There are many things we do wrong in Brampton but I think the city does as good a job as any suburban city (better than a lot) in its transit system growth/development....yes there is a long way to go (and they seem to be willing to go that long way) but when I use BT I don't feel all that inconvenienced.

Sadly, that is true. Service levels today are as good as they can be for a city like Brampton. I guess I've been spoiled by the TTC, because on that same day when I used Brampton transit to pick up my package at Fedex, I bussed all over Scarborough, North York, and Etobicoke to take pictures of dozens of condo construction sites. I made well over 20 bus and subway rides, and still had plenty of daylight left. This is how much ground I covered in the span of only six hours, on a holiday schedule in late December. Then when it got dark, it was time to go Mississauga via Brampton Transit, from Humber College to Derry Rd & Bramalea. It was a simple trip requiring only two buses each way, and it wasn't even a long distance trip.

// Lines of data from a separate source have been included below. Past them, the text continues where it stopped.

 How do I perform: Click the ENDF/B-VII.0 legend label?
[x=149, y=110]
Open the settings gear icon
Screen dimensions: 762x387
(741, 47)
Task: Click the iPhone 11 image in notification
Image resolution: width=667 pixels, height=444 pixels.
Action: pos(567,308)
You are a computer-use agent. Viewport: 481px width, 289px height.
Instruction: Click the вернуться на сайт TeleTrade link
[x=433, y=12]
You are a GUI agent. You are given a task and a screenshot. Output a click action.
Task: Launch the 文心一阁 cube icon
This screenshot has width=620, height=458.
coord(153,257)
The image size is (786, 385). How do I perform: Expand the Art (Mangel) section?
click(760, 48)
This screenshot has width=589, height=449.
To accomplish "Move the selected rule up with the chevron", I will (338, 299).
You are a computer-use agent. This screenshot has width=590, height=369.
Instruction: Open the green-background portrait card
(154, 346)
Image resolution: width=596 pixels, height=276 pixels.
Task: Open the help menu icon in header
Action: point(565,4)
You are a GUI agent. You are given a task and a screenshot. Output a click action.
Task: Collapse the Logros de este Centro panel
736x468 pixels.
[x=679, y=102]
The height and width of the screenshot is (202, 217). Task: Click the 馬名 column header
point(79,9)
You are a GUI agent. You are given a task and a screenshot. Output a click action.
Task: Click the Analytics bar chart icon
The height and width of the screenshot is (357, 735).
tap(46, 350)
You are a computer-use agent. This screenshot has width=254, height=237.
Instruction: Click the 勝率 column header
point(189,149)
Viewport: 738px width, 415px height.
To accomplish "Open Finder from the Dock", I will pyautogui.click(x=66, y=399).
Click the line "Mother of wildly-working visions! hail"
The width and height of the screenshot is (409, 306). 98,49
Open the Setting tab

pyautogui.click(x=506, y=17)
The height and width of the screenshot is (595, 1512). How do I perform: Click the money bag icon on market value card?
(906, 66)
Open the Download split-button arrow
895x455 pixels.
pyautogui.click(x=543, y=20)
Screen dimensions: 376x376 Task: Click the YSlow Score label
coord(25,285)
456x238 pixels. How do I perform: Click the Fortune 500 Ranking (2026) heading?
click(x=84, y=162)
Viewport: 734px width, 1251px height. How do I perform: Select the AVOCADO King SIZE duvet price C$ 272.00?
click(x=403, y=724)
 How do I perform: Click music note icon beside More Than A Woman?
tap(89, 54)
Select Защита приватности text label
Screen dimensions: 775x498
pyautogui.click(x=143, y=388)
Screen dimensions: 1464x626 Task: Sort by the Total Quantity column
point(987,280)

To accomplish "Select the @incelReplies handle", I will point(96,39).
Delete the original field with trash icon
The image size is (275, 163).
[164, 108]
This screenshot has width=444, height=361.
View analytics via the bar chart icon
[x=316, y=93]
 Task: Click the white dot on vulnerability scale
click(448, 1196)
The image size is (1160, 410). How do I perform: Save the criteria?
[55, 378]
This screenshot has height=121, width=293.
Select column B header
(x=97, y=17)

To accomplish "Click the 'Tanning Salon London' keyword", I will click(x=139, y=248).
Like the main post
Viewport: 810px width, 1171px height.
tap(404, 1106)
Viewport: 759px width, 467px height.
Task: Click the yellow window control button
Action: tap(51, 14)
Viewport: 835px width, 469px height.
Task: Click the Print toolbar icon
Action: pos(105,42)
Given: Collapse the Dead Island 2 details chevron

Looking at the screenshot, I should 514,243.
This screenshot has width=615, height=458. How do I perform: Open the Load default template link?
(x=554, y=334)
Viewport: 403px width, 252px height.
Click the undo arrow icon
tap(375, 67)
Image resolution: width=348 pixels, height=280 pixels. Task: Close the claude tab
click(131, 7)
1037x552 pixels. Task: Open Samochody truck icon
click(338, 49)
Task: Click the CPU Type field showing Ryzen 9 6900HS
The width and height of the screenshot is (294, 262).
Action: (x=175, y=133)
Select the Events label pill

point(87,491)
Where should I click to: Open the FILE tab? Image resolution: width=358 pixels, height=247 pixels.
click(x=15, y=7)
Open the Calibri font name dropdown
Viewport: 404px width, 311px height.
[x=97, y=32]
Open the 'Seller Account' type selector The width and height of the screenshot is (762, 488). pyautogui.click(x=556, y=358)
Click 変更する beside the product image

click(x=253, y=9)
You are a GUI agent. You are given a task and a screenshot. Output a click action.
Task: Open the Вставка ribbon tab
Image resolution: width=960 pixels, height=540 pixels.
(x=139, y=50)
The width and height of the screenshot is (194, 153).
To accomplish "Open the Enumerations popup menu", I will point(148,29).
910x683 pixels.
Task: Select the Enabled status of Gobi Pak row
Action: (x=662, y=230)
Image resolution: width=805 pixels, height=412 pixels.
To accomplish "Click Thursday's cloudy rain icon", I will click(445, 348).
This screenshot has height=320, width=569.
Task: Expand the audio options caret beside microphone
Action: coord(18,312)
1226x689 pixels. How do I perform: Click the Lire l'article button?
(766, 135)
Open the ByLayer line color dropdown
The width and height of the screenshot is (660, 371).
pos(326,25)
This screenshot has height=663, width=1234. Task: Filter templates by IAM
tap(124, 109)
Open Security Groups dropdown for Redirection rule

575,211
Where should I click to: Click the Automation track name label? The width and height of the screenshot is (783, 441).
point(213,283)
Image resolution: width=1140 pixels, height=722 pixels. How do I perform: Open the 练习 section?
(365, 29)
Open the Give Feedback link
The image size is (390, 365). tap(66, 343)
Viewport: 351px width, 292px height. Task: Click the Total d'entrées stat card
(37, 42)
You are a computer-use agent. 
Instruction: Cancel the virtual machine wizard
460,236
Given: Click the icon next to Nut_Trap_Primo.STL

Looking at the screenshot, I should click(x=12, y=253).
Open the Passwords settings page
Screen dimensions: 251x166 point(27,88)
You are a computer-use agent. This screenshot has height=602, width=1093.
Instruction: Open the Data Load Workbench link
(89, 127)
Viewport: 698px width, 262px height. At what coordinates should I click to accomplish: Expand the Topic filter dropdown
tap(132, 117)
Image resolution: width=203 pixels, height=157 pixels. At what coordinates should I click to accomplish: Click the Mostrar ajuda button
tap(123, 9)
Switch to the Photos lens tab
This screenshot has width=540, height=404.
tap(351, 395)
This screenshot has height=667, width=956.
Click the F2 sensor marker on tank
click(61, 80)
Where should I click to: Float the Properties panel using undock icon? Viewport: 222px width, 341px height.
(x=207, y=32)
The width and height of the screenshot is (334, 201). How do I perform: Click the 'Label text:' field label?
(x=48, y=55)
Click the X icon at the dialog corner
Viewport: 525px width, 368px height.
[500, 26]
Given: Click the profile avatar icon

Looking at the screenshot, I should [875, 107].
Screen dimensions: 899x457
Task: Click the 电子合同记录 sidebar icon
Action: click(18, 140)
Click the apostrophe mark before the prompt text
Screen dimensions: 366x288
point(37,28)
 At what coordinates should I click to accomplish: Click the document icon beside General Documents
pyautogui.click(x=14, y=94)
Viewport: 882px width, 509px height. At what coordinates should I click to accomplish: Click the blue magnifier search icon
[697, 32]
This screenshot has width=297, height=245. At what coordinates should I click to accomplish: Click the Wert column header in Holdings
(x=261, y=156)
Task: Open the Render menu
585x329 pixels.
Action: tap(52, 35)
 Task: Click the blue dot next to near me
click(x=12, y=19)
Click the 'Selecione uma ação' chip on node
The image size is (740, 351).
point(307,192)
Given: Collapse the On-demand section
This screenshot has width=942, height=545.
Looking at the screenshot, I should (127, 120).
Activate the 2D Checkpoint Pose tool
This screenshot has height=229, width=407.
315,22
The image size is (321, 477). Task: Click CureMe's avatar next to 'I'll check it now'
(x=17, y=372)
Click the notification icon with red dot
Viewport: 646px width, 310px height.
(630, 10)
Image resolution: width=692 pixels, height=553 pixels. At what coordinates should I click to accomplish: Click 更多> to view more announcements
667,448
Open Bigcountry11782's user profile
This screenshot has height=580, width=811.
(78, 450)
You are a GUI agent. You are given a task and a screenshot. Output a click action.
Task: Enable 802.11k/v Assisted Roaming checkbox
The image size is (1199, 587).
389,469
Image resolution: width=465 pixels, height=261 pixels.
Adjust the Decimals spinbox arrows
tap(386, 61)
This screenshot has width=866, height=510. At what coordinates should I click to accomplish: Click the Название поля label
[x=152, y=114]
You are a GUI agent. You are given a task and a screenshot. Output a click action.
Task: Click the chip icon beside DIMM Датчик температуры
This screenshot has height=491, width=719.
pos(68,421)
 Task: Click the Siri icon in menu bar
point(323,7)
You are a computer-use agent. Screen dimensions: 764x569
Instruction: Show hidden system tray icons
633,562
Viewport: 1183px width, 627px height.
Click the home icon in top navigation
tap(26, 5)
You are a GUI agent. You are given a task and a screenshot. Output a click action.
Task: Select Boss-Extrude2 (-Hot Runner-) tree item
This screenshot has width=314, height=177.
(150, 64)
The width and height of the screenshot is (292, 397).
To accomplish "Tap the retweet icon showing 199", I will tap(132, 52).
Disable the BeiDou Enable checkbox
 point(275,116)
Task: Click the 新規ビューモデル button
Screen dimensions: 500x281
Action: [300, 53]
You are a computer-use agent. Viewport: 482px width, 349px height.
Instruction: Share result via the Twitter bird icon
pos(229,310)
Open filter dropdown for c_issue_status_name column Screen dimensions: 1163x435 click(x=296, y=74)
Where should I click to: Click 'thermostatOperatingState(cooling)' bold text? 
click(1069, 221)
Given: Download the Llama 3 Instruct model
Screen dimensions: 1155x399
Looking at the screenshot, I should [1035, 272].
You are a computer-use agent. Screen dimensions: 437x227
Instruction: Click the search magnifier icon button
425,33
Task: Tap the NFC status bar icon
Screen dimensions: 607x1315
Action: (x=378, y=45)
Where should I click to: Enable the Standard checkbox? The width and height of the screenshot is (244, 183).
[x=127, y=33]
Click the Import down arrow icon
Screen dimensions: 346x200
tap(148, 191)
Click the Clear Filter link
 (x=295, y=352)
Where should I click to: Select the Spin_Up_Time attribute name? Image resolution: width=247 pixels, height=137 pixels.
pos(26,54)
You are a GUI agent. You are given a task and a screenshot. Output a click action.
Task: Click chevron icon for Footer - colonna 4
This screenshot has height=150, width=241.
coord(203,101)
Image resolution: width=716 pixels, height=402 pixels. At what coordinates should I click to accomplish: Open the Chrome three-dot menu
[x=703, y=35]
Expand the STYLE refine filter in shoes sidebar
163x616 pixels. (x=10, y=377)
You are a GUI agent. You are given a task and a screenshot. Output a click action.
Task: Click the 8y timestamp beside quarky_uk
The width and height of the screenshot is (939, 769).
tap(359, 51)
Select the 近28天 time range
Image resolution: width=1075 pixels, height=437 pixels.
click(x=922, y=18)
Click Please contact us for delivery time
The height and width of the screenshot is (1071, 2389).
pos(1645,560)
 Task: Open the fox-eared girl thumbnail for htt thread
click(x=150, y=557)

However my presto records show that I nearly missed the two hour time transfer by the time I tapped on the fourth bus, so it probably took about 2.5 hours in total to make the full circle back to Humber College, just to go to and from one destination. But I guess I should be thankful that it's not like Baton Rouge, Louisiana.



As for the Boylen Road stop.....seems a bit harsh to be calling out Brampton Transit on the state of a stop serving a primarily industrial area of another city....no?

No. They don't seem to care much about their own city either.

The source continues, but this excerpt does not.